Anne Tyler
Anne Tyler; drawing by David Levine

Sam pulls in at the Sunoco and springs out of the car to let Mamaw out. Mamaw has barrel hips and rolls of fat around her waist. She is so fat she has to sleep in a special brassiere. She shakes out her legs and stretches her arms. She is wearing peach-colored knit pants and a flowered blouse, with white socks and blue tennis shoes.

The man at the next table was also on his own. He was eating a nice pork pie, and when the waitress offered him dessert he said, “Oh, now, let me see, maybe I will try some of that,” in the slow, pleased, coax-me drawl of someone whose womenfolks have all his life encouraged him to put a little meat on his bones.

Amos Grundy and Sam Spangler sit over a checkerboard. Amos Grundy wears a purple shirt, vest, sleeve garters and slippers. His thin gray hair is bowl-cut. His neck is wrinkly, hands gnarled. Sam’s face and ears are red. His gum boots sit by his chair. There’s a dog, a hooked rug, caned chairs. The two men have been playing checkers for over thirty years and keep a running tally.

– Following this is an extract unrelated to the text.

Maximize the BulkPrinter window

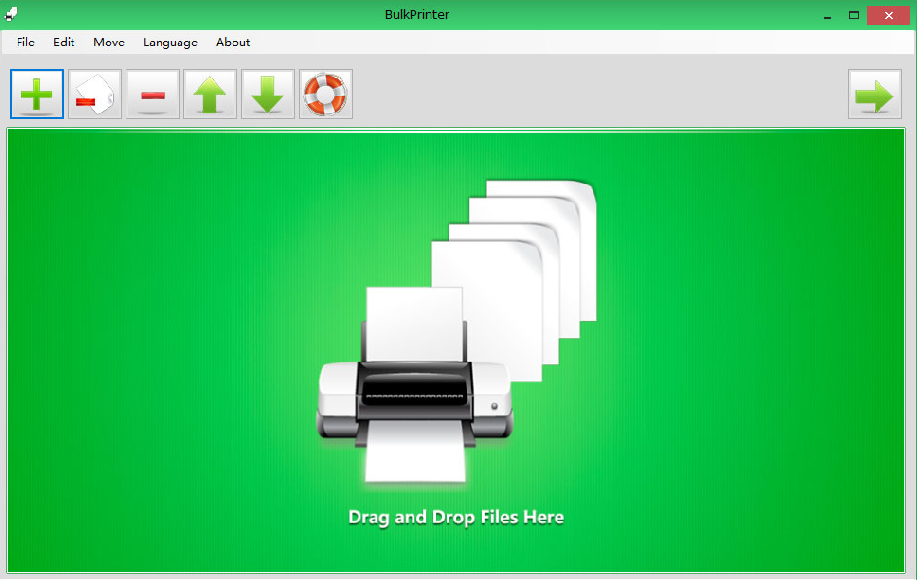(855, 15)
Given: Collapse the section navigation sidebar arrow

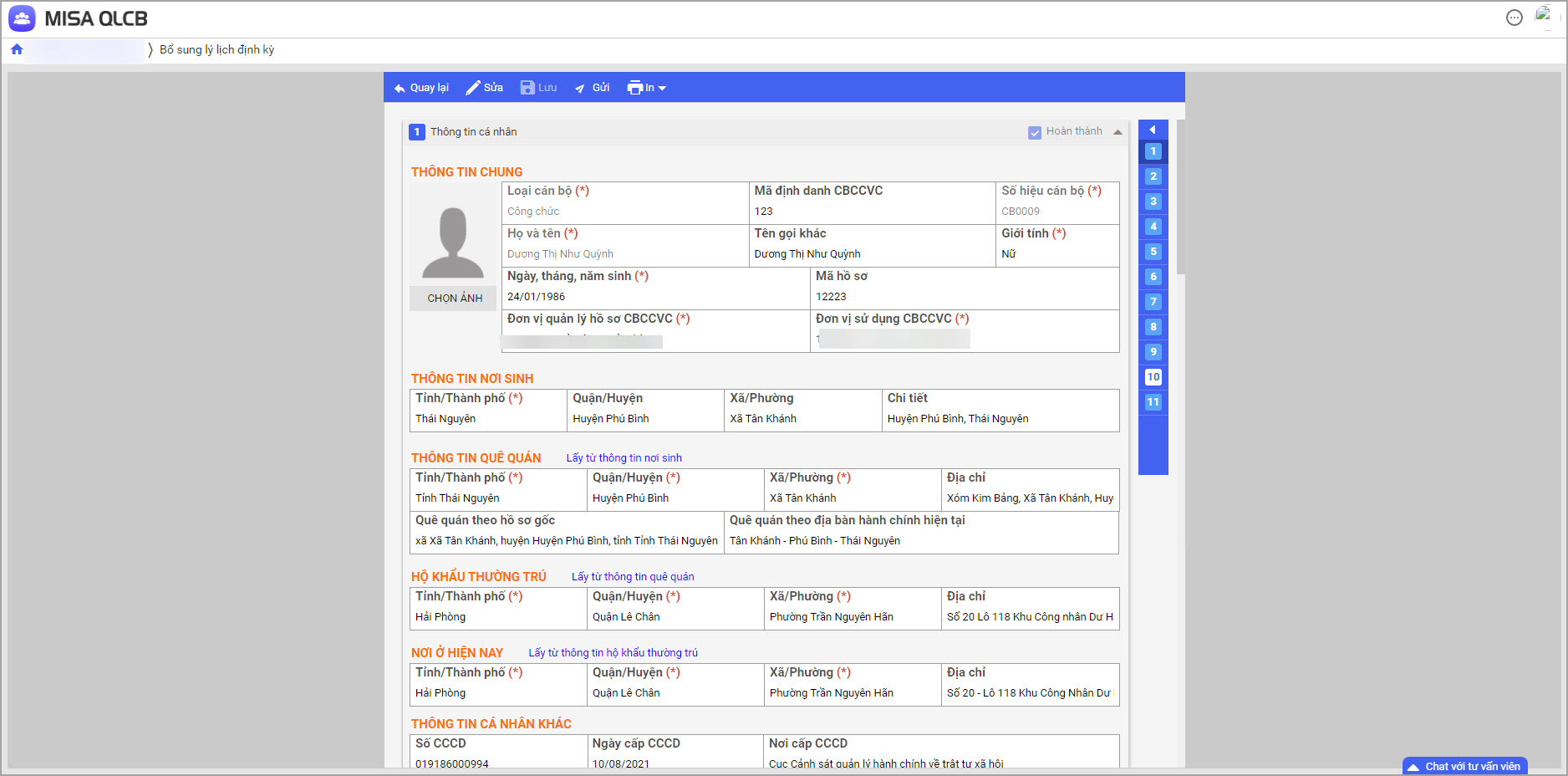Looking at the screenshot, I should click(x=1153, y=130).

The first two passages are from Bobbie Ann Mason’s In Country and Anne Tyler’s The Accidental Tourist respectively, and the last is my description of a picture by Norman Rockwell, with the men’s names taken from the caption. The similarity of the two excerpts from books to each other and to other recent writing, and, in subject and technique, to pictures by Rockwell (as this writer sees them), makes one notice the techniques that are common to these works of the new fiction with their fashionable settings in rural or small-town America among lower-middle-class people—what Jonathan Yardley has called “hick chic.” These novels share a meticulous, literal description, the faintest hint of caricature, and a long narrative distance in which the author is very detached, a viewer rather than an interpreter.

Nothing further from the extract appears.